Your task:
Write out, word for word, each line from the start of the entries through the one holding "1209x584 pixels."; omit the pictures.

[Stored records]
++++++++++

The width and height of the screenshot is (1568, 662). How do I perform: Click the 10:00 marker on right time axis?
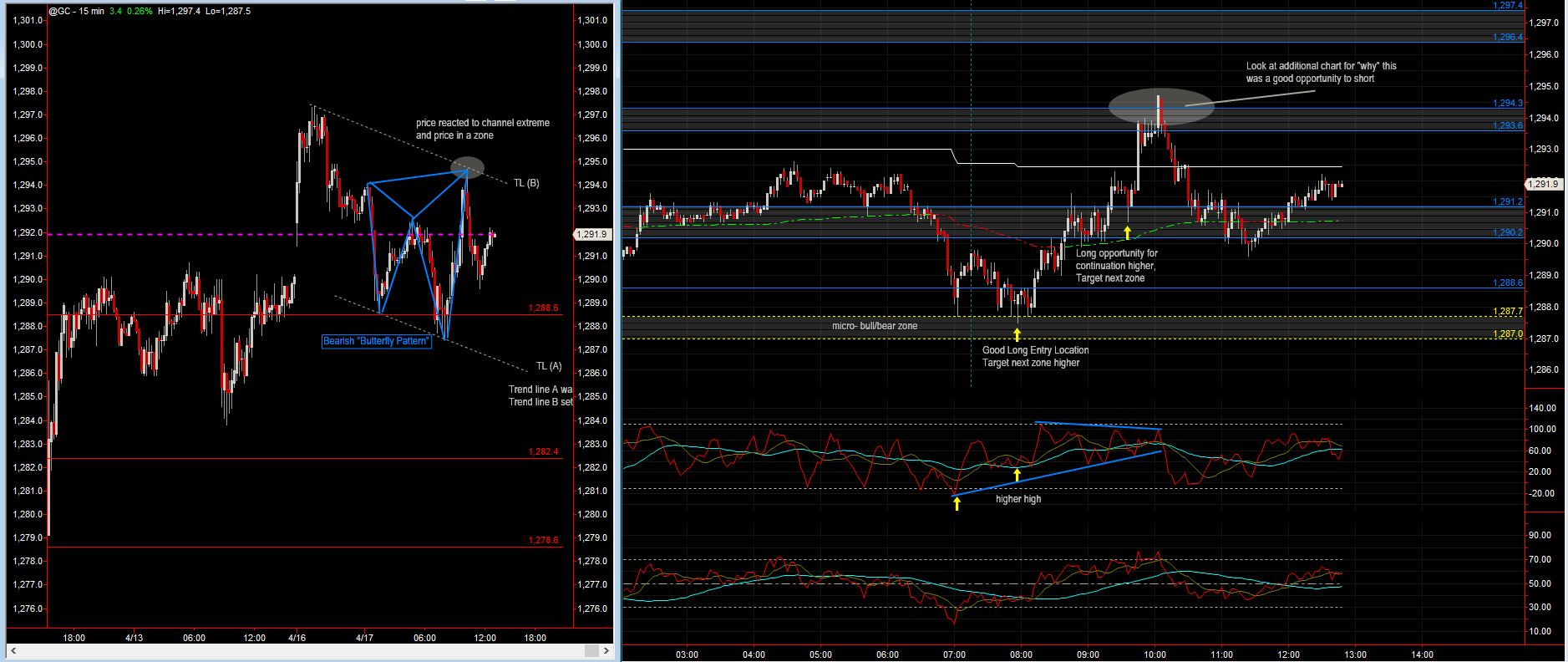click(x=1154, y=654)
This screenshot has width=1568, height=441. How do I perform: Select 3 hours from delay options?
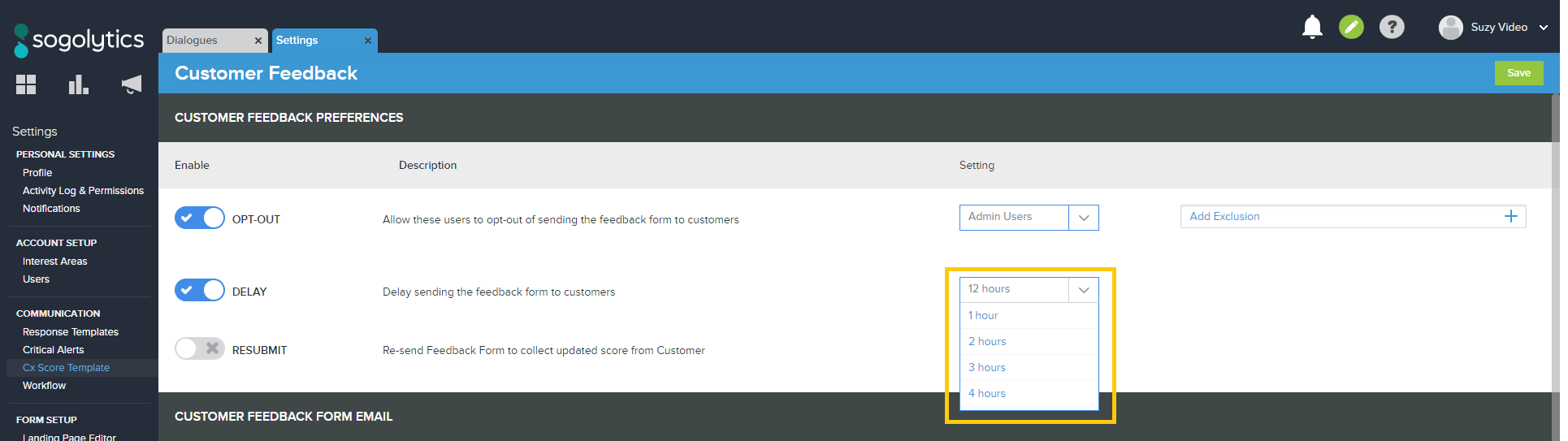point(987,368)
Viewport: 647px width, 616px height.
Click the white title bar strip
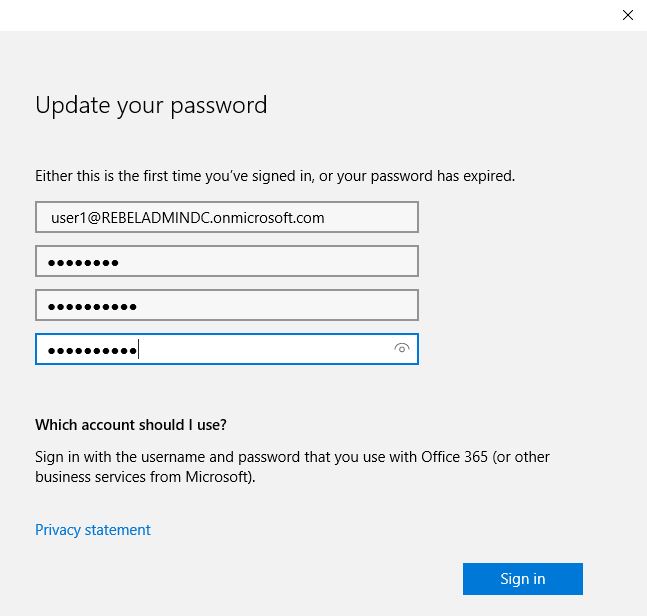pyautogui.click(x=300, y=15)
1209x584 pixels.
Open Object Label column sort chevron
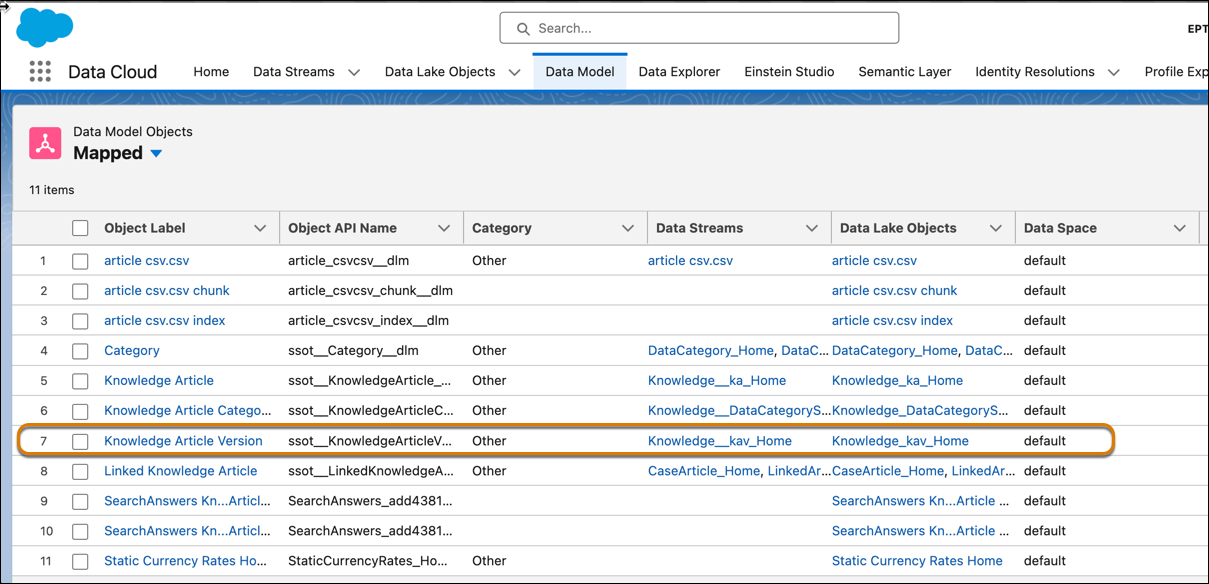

++++++++++

Task answer:
The width and height of the screenshot is (1568, 662). How do I perform: Click the 10:00 marker on right time axis?
click(x=1154, y=654)
This screenshot has width=1568, height=441. How do I perform: Select 3 hours from delay options?
point(987,368)
Viewport: 647px width, 616px height.
Click the white title bar strip
pyautogui.click(x=300, y=15)
1209x584 pixels.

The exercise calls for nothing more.